The 15-minute piece incorporates spatial effects and other inventive techniques to evoke a wide range of sound and emotion, said award director Marc Satterwhite.
The Berlin Philharmonic commissioned the work last year to celebrate the 50th anniversary of the opening of Philharmonie, the city’s iconic concert hall. At the October 2013 premiere, Rihm stationed clarinetists and percussionists at different spots around the auditorium to give the audience a sense of hearing music both near and far away.
“The work evokes dark colors and uses mostly low instruments – no flutes, violins or violas, for example,” Satterwhite said. “It begins and ends in quiet and mystery, taking many interesting paths along the way.”
Rihm, 62, a professor at Germany’s Karlsruhe University of Music, has been a composer-in-residence at music festivals in Lucerne and Salzburg. He has written more than 400 pieces in every classical musical genre, making him one of the most prolific composers of his generation.

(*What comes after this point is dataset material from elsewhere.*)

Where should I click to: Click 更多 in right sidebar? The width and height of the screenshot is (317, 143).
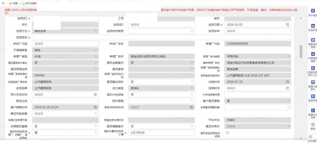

Orchestras, vocalists, soloists and chamber groups throughout Europe have performed his work, as have orchestras in New York and Cleveland.
Five Grawemeyer Award winners are being named this week. The university presents the prizes annually for outstanding work in music composition, ideas improving world order, psychology and education and gives a religion prize jointly with Louisville Presbyterian Theological Seminary.
This year’s awards are $100,000 each.